Der internationale Marketing-Mix ist Bestandteil der internationalen Marketingpolitik und beschäftigt sich mit dem abgestimmten Einsatz der marketingpolitischen Instrumente in internationalen Märkten, d. h. der Produktpolitik, der Sortimentspolitik, der Konditionenpolitik sowie der Distribution policy and Communication policy.
When using marketing policy instruments, the particularities of the foreign target markets must be taken into account. These are mainly due to geographical, socio-demographic, political, legal, technical, economic and cultural differences (international market research). In the following, examples of differences are shown that are particularly relevant for the use of marketing policy instruments:
With regard to product and range design, technical and cultural standards in particular must be taken into account. For electrical devices, market-specific plugs and voltage-specific electrical components are often required. More complex differences can result from different safety standards. Colors, like product names, can have a completely different meaning abroad, which affects the definition of brand names and packaging. The Japanese company name “Tokyo Tsushin Kogyou” was initially translated into “Tokyo Telecommunications Engineering Company”, until the generally well-pronounced international name “Sony” was invented.

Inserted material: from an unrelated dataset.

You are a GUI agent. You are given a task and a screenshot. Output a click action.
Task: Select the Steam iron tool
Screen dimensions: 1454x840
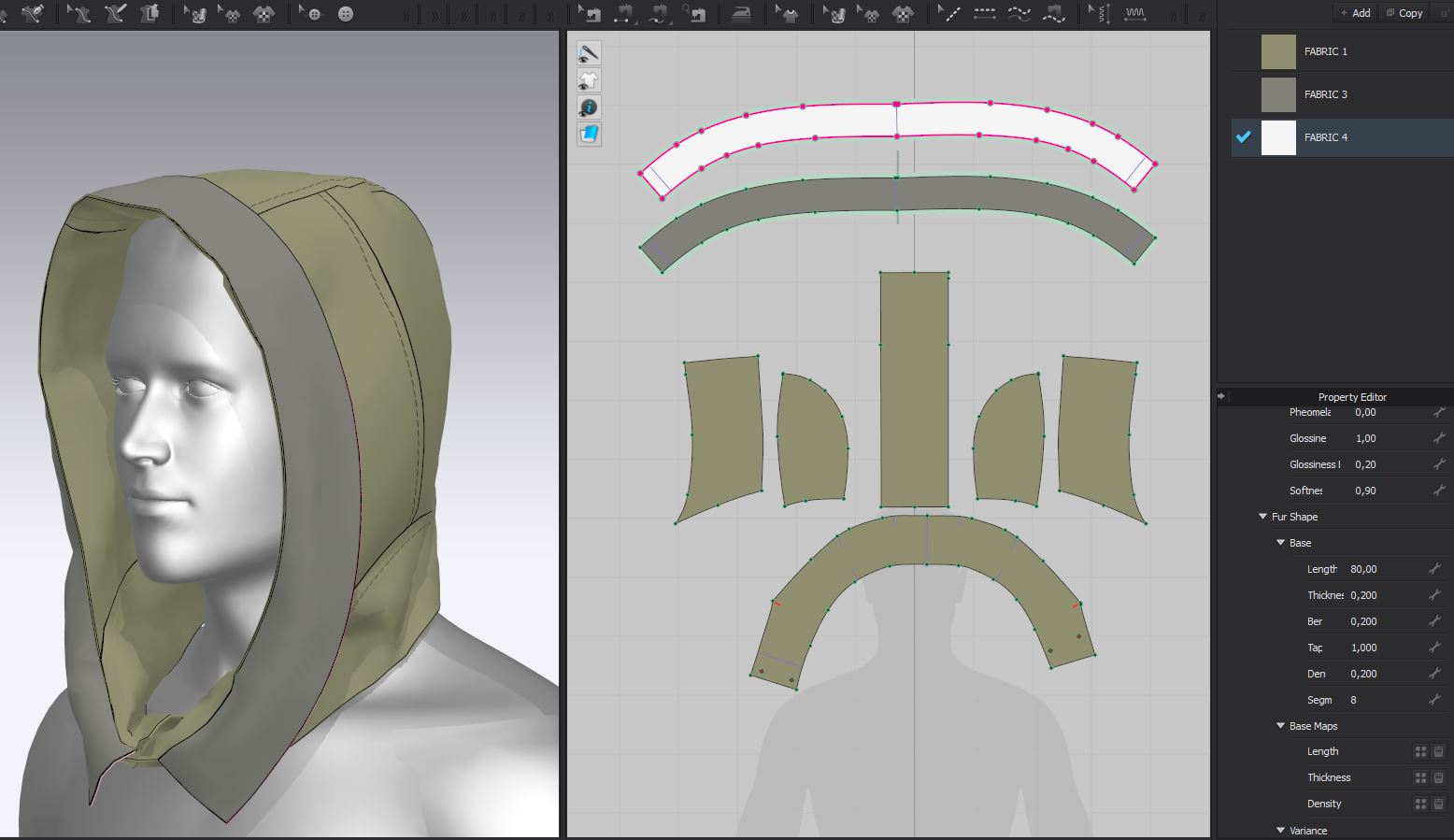coord(741,14)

In terms of the conditions policy, state regulations such as maximum price stipulations must be observed in foreign target markets. The distribution policy abroad has to recognize peculiarities like established sales channels and to look for access possibilities or to build up sales channels / sales channels.
In international communication policy, advertising bans often apply, e. B. for alcohol, cigarettes or pharmaceutical products. In addition, cultural differences are characteristic of these marketing instruments, which are particularly sensitive to humor as well as social and religious ideas.
Basically, two extreme positions can be identified when coordinating the marketing mix with the particularities of the foreign target markets. In accordance with Porter's strategies, some companies strive for cost leadership through the greatest possible standardization of the marketing policy instruments they use. Others, on the other hand, rely on the opposite strategy of differentiation and meticulously adapt their marketing instruments to the requirements of the target markets.
In practice, a middle course is often chosen between the two extremes: standardization as far as possible, differentiation as far as necessary. This creates a balance between the requirements of the target markets and economic necessities. (International Marketing Policy).